CONSIGNES:
- 1) Reproduisez le passage du rapport sur la crise de la soie qui commence par « Depuis plusieurs années, une » et se poursuit jusqu'à « depuis 10 ans. ».
- 2) Répondez à ces questions d'après le rapport sur la crise de la soie :
(a) Quelle fonction l'auteur du rapport exerçait-il ?
(b) Depuis quelle année la maladie s'est-elle introduite en France et en Italie ?
(c) Quel nom donne-t-on vulgairement aux petits vers issus des graines malades ?
- 3) Prolongez le rapport sur la crise de la soie à la suite de sa dernière phrase.

[EXTRAIT FOURNI]

• Un rapport de 1857 sur la crise de la soie

    Rapport de Balthazard Souvion,

    juge de paix du canton de Saillans, issu d'une grande famille saillansonne, membre de la société d'agriculture de la Drôme, en 1857.

    Un rapport de Balthazard Souvint sur la crise de la soie

    "La récolte des vers à soie est la plus grande richesse des pays méridionaux de la France et bien des pays du Nord et de l'Ouest s'occupent activement de la culture du mûrier. On s'en occupe également dans les pays étrangers et des graines venues de la Suisse, même de Prusse très froide en comparaison de la France, ont toutes à peu près réussi.

    Depuis plusieurs années, une maladie s'est emparée du ver à soie dans les pays méridionaux et paralyse presque entièrement cette production. Cette maladie s'est introduite en France et en Italie depuis 1852 et a exercé ses ravages principalement en 1855, 1856 et 1857 et a anéanti en quelque sorte le produit de ce précieux insecte. Cette maladie nous est venu sans doute de l'Afrique ou de l'Espagne où elle règne depuis 10 ans.

    Le ver est atteint de la maladie; elle se maintient dans la métamorphose de la chrysalide en papillon et ce dernier la communique à la graine en altérant les organes du papillon, mâle et femelle, et lui ôte les facultés nécessaires à la pondération (?) de la graine qui n'est pas convenablement fécondée. Il suit de là que la graine produites par les vers atteints de la maladie ne produit que des vers d'une faible constitution qui périssent quelquefois à leur naissance ou restent faibles et délicats, ne mangent pas et demeurent ainsi faibles de constitution,végètent sans acquérir de la force pour faire de bons cocons.

    On pourrait citer à l'appui de ce que je dis ci-dessus une infinité de graines qui n'ont produit que de petits vers appelés vulgairement arpins. Ainsi, en 1856 et 1857, beaucoup de personnes ont essayé de faire de la graine avec des cocons très bien réussis dans les pays de plaine; ils en ont même fait dans les pays de plaines avec des cocons des montagnes espérant ainsi être préservée de la contagion. Les vers n'ont produit que très peu de graines mal fécondées et lorsqu'on la mise à l'incubation, en 1856 et 1857, à cause de la cherté de la graine- et j'en ai fait moi-même la triste expérience en 1857 sur deux once de 25 g dont les vers n'ont jamais montré beaucoup de vigueur et ont fini par mourir à chaque mue, ne mangeant pas ils n'ont pas fait de cocons (phrase bancale) .

[/EXTRAIT FOURNI]
[DONNÉES ENREGISTRÉES]

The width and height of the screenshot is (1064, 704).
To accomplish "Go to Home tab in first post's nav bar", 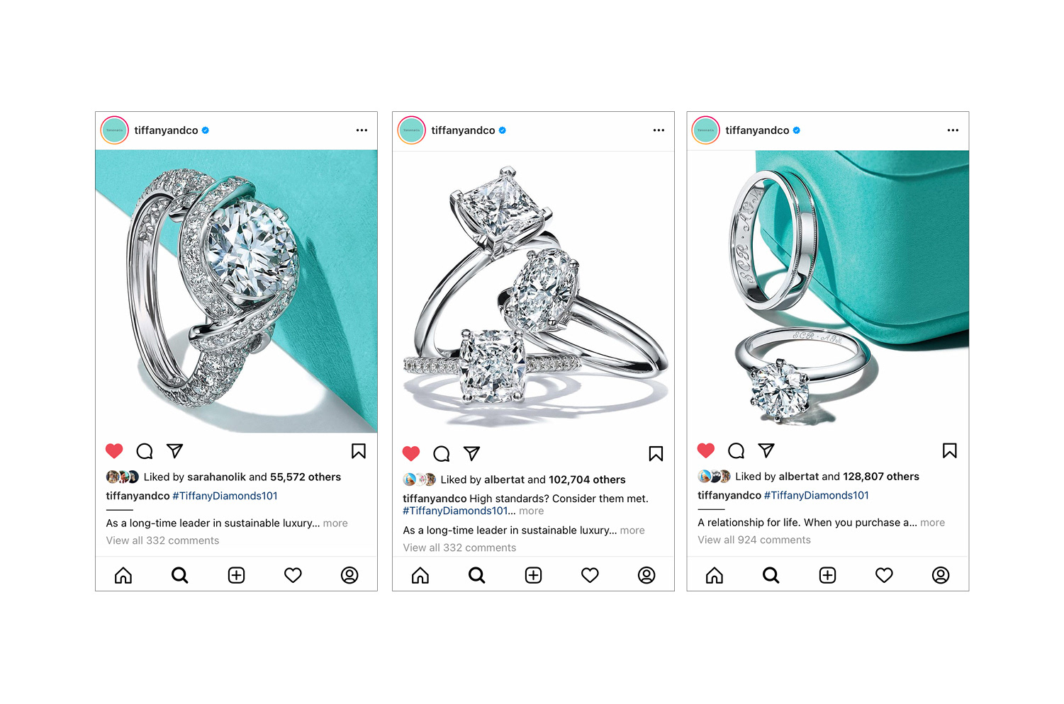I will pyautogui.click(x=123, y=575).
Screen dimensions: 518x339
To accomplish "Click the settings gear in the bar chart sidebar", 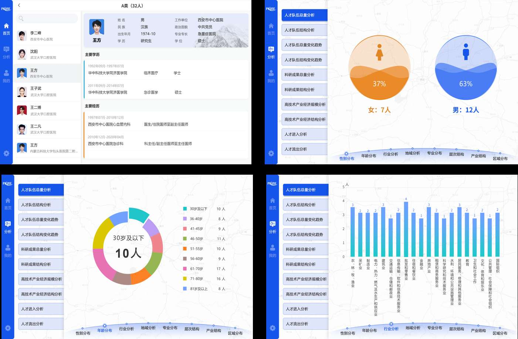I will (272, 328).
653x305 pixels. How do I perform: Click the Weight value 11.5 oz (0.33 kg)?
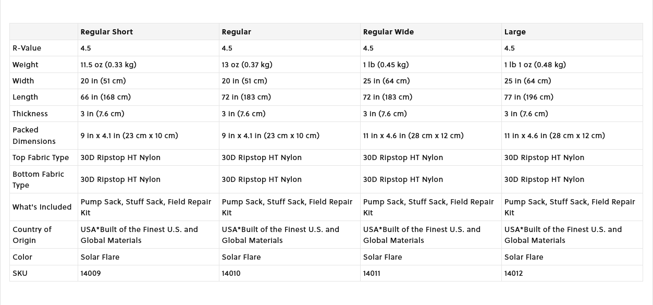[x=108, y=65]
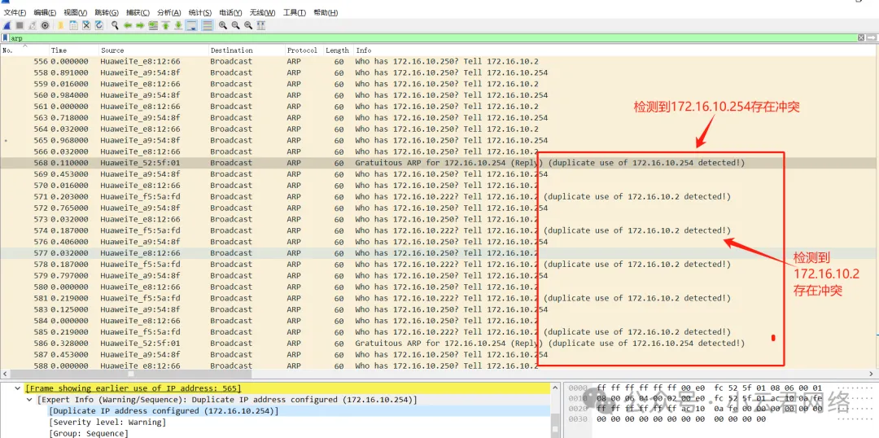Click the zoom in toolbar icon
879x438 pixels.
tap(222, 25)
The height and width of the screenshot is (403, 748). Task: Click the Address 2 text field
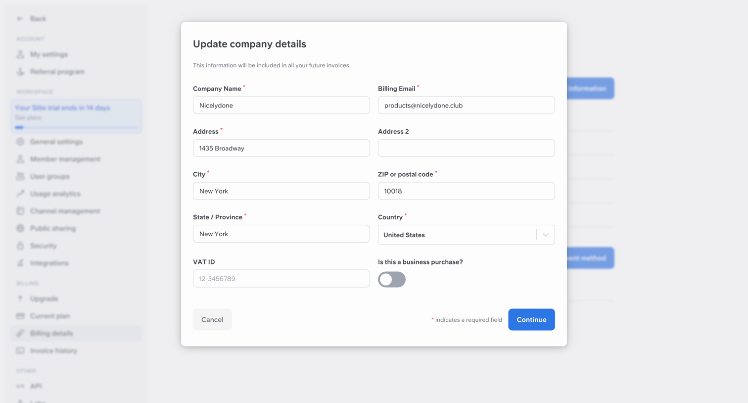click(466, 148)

[/DONNÉES ENREGISTRÉES]

RÉPONSES:
- 1)
Depuis plusieurs années, une maladie s'est emparée du ver à soie dans les pays méridionaux et paralyse presque entièrement cette production. Cette maladie s'est introduite en France et en Italie depuis 1852 et a exercé ses ravages principalement en 1855, 1856 et 1857 et a anéanti en quelque sorte le produit de ce précieux insecte. Cette maladie nous est venu sans doute de l'Afrique ou de l'Espagne où elle règne depuis 10 ans.

- 2)
(a) Juge de paix du canton de Saillans.
(b) Depuis 1852.
(c) Des arpins.

- 3)
    Monsieur le maire d'Espenel (Canton de Saillans) qui, depuis plusieurs années, fait de la graine dans les pays montagneux m'a assuré qu'il a transporté des cocons de la récolte qu'il a fait grainer à Brettes, pays des montagnes du canton de la Motte Chalancon assez froid, pour les faire grainer à Espenel. Ces cocons ont autant produit de la graine à Espenel qu'à Brettes et les propriétaires d'Espenel auxquels il a vendu de cette graine ont très bien réussi. Le sieur Brun, maire d'Espenel, m'a dit qu'une année que sa récolte avait très bien réussi, il a pris 4 kg de cocon de sa récolte espérant qu'il pourrait en obtenir de la graine afin d'être dispensé d'aller en chercher dans les pays de montagne, mais ces 4 kg de cocons ne lui produisirent que 32 g de graines lesquelles furent atteintes de la maladie et ne produisirent point de cocon.

    Un rapport de 1856 sur la crise de la soieJe connais plusieurs personnes qui, en 1856, avaient acheté des cocons des montagnes pour faire grainer à Saillans (Drôme) . En 1856, elles n'ont obtenu qu'une faible récolte. Ces mêmes personne ce sont servies en 1857 de la graine faite dans les pays montagneux. De la même récolte dont elles s'étaient servies en 1856 et quoi que élevées dans des pays chauds, elles ont très bien réussi cette année. Ce cas ne s'est pas produit seulement Saillans mais il s'est aussi produit dans tous les pays de canton pour les particuliers qui ont été faire de la graine dans des endroit frais où la maladie n'avait pas encore pénétré.

    On reconnaît facilement si la maladie, appelée gatine en Italie, a envahi une chambrée, en ouvrant le cocon et partageant la chrysalide en travers: on trouve les ovaires ou germes noirâtres; si, au contraire, on les trouve verdâtres, on peut sans crainte les prendre pour graine.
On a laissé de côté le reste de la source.